# DESCRIPTION OF THE TASK
The records that follow are to be repeated exactly, with the pictures removed.

# SUPPLIED RECORDS
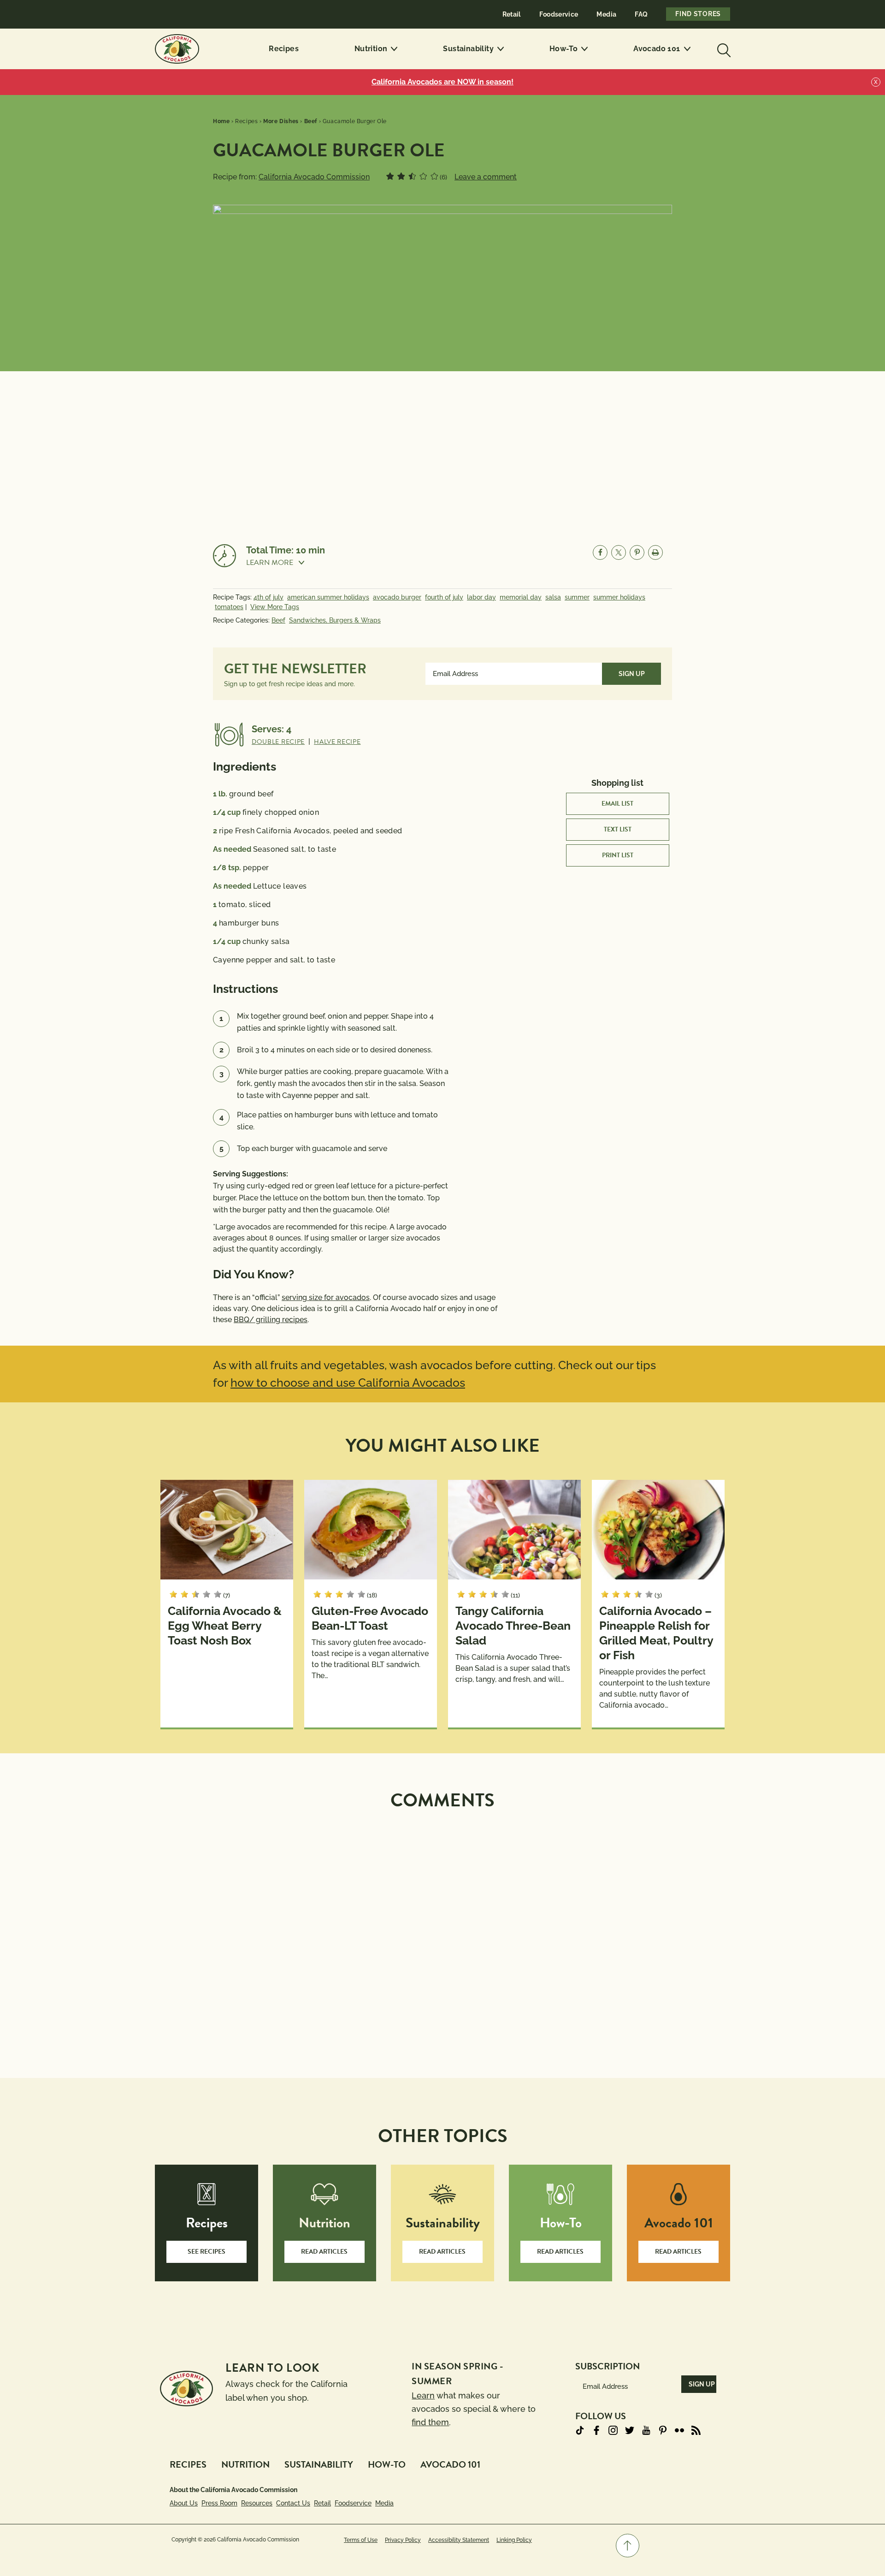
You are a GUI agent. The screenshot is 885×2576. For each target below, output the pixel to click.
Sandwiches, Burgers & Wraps (335, 620)
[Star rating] (390, 176)
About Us (184, 2503)
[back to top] (627, 2546)
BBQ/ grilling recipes (270, 1319)
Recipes (284, 48)
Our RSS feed (696, 2430)
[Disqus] (442, 1933)
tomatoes (229, 607)
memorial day (521, 597)
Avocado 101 (656, 48)
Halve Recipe (337, 742)
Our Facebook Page (596, 2430)
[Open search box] (722, 49)
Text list (617, 829)
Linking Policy (514, 2540)
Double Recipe (278, 742)
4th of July (268, 597)
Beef (278, 620)
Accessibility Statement (458, 2540)
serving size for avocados (326, 1297)
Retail (511, 14)
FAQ (641, 14)
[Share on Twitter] (618, 552)
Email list (617, 803)
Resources (256, 2503)
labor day (481, 597)
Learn (423, 2395)
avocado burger (397, 597)
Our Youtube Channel (646, 2430)
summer (577, 597)
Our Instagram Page (613, 2430)
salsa (553, 597)
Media (606, 14)
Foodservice (558, 14)
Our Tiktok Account (579, 2430)
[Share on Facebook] (600, 552)
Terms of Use (361, 2540)
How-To (563, 48)
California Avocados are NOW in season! (442, 81)
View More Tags (274, 607)
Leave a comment (485, 176)
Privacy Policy (403, 2540)
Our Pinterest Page (662, 2430)
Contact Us (293, 2503)
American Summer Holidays (328, 597)
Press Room (219, 2503)
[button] (285, 562)
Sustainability (468, 48)
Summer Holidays (619, 597)
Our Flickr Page (679, 2430)
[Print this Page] (655, 552)
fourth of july (444, 597)
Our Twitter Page (629, 2430)
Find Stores (698, 14)
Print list (617, 855)
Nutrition (371, 48)
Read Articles (324, 2251)
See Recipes (206, 2251)
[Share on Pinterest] (637, 552)
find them (430, 2422)
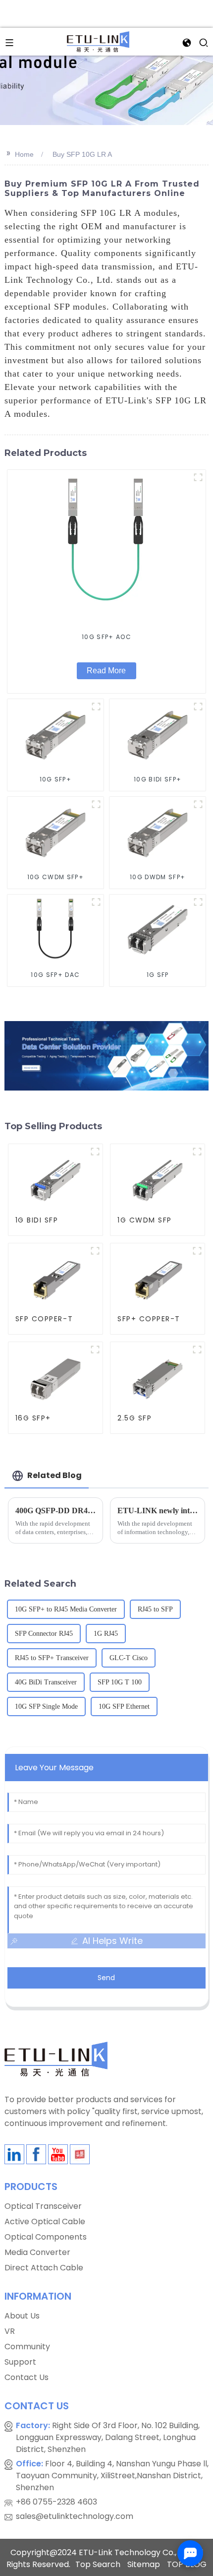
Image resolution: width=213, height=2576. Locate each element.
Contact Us (26, 2377)
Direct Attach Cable (43, 2267)
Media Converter (37, 2252)
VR (9, 2331)
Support (20, 2362)
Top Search (97, 2564)
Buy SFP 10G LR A (82, 154)
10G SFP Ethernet (124, 1706)
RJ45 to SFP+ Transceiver (52, 1658)
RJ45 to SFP (155, 1609)
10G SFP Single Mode (46, 1706)
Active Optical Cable (44, 2221)
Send (106, 1978)
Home (24, 154)
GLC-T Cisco (128, 1658)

# TASK RESPONSE
You are a GUI agent. The screenshot is 885×2576. For each target below, output the pixel to click.
Sandwiches, Burgers & Wraps (335, 620)
[Star rating] (390, 176)
About Us (184, 2503)
[back to top] (627, 2546)
BBQ/ grilling recipes (270, 1319)
Recipes (284, 48)
Our RSS feed (696, 2430)
[Disqus] (442, 1933)
tomatoes (229, 607)
memorial day (521, 597)
Avocado 101 (656, 48)
Halve Recipe (337, 742)
Our Facebook Page (596, 2430)
[Open search box] (722, 49)
Text list (617, 829)
Linking Policy (514, 2540)
Double Recipe (278, 742)
4th of July (268, 597)
Beef (278, 620)
Accessibility Statement (458, 2540)
serving size for avocados (326, 1297)
Retail (511, 14)
FAQ (641, 14)
[Share on Twitter] (618, 552)
Email list (617, 803)
Resources (256, 2503)
labor day (481, 597)
Learn (423, 2395)
avocado burger (397, 597)
Our Youtube Channel (646, 2430)
summer (577, 597)
Our Instagram Page (613, 2430)
salsa (553, 597)
Media (606, 14)
Foodservice (558, 14)
Our Tiktok Account (579, 2430)
[Share on Facebook] (600, 552)
Terms of Use (361, 2540)
How-To (563, 48)
California Avocados are NOW in season! (442, 81)
View More Tags (274, 607)
Leave a comment (485, 176)
Privacy Policy (403, 2540)
Our Pinterest Page (662, 2430)
Contact Us (293, 2503)
American Summer Holidays (328, 597)
Press Room (219, 2503)
[button] (285, 562)
Sustainability (468, 48)
Summer Holidays (619, 597)
Our Flickr Page (679, 2430)
[Print this Page] (655, 552)
fourth of july (444, 597)
Our Twitter Page (629, 2430)
Find Stores (698, 14)
Print list (617, 855)
Nutrition (371, 48)
Read Articles (324, 2251)
See Recipes (206, 2251)
[Share on Pinterest] (637, 552)
find them (430, 2422)
Image resolution: width=213, height=2576. Locate each element.
Contact Us (26, 2377)
Direct Attach Cable (43, 2267)
Media Converter (37, 2252)
VR (9, 2331)
Support (20, 2362)
Top Search (97, 2564)
Buy SFP 10G LR A (82, 154)
10G SFP Ethernet (124, 1706)
RJ45 to SFP+ Transceiver (52, 1658)
RJ45 to SFP (155, 1609)
10G SFP Single Mode (46, 1706)
Active Optical Cable (44, 2221)
Send (106, 1978)
Home (24, 154)
GLC-T Cisco (128, 1658)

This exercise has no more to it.